当晚铺板需要感染的细胞(如肿瘤细胞):24孔板上,每孔接种5*10^5个细胞,每孔培养基体积500ul。或12孔板接种1*10^6个细胞,每孔培养基体积1000ul。
将病毒液1600G 4℃离心 60min;
弃上清,如原有30mL上清,则加入500ul-1mL opti-mem无血清培养基重悬(原上清液体积与重悬液体积约为30-50:1),重悬时避免产生气泡;
将重悬液吸取至一离心管,12000rpm离心2-3分钟;
取上清液,按照每份100ul分装于冻存管(橙色帽,926第二个抽屉),-80度冰箱保存
-80℃拿出来的病毒在37℃迅速解冻,跟解冻细胞一样;
如带有荧光,可进行感染预实验(详见慢病毒使用手册)
病毒感染:
悬浮细胞:需要加Ploybrene再Spinfection:细胞浓度在1-4*10^6,向病毒液中加入1000X的Ploybrene(10mg/mL,每1mL体系加1μL),整个孔板室温1000g离心90min,使病毒和细胞充分接触;
贴壁细胞:直接向病毒液中加1000X的Polybrene,使最终每1mL培养基体系对应1μLPolybrene,再向目的细胞加入病毒上清;
病毒感染16-24h后换液,48h胰酶消化传代;
每个细胞系对嘌呤霉素的敏感性不同,在开始实验之前要确定细胞系的最佳嘌呤霉素浓度
Day1: 准备六孔板或者24孔板,铺板目的细胞,第二天的细胞汇合度应在80%-90%
Day2: 加入嘌呤霉素,使每个孔的嘌呤霉素终浓度在1µg/ml到10µg/ml,具体梯度的设置数量可以去查查目的细胞相关的文献,也可以直接设置10个梯度,增量为1μg/mL
Day3:每天检查细胞,每隔一天更换为新鲜的含嘌呤霉素的培养基,选择在三到五天后导致细胞完全死亡的嘌呤霉素的最低浓度。
转染48h后,铺板感染后的细胞和未感染的对照细胞,至第二天汇合度在70%-80%。
按之前得到的最佳浓度加入puromycin来筛选细胞,如1mL的培养基,加5μL的嘌呤酶素(1mg/mL),也就是说嘌呤霉素的终浓度是5μg/mL。
空细胞加puro组应当在三到四天内全部死亡,感染病毒组剩下的基本可以认为都是阳性细胞。

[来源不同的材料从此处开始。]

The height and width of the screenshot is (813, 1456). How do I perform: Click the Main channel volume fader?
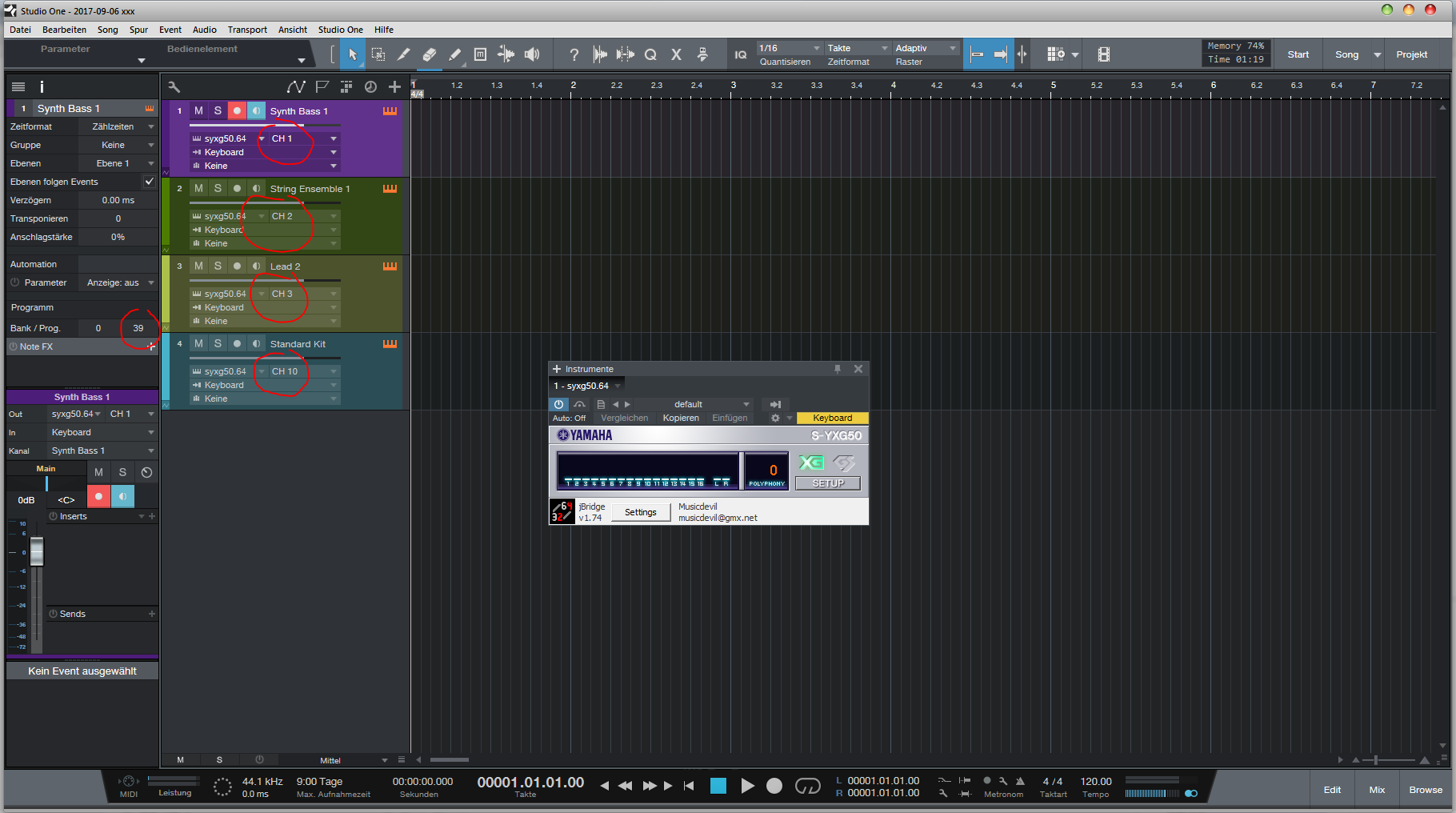coord(37,552)
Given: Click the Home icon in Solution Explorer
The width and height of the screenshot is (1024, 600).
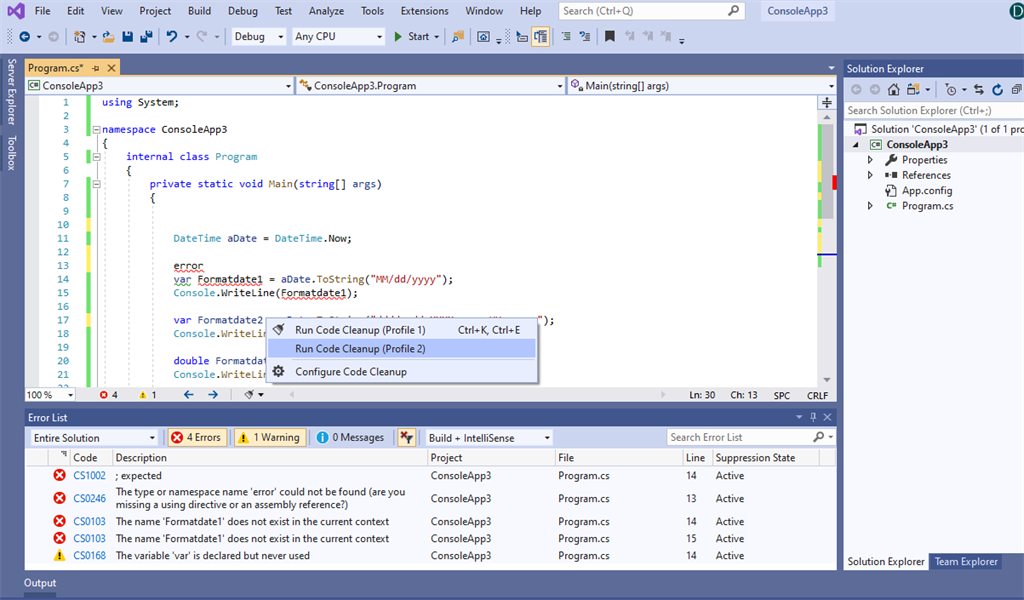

加了嘌呤霉素的培养基要每天更换,逐渐降低抗生素维持浓度(相较之前的药筛浓度,浓度减至之前浓度的 1/2~1/4 或更低)继续对感染后的细胞进行筛选和扩增。
详见CRISPR-KI相关部分。
Sanger测序
PCR鉴定:在敲除片段的上中下处设计三对引物,提取WT细胞以及KO细胞的total DNA,进行PCR。
因为gRNA设计的优劣差异,细胞转染感染程度高低,gRNA效价的高低都不同,所以在单克隆验证时可能存在敲除效果有些差异,尽量选取测序结果里缺失或者突变程度比较深的克隆,这样可以提高敲除效果;另外就是质粒筛选时,可以选用几条gRNA质粒或者慢病毒同时共转细胞,这样增加对同一条DNA编辑的概率,从而提高最终的敲除效果。
在扩增的过程中持续冻存保种,保证每株细胞至少冻存 6 支。
冻存2-3后,取出一支复苏,判断细胞生长状态。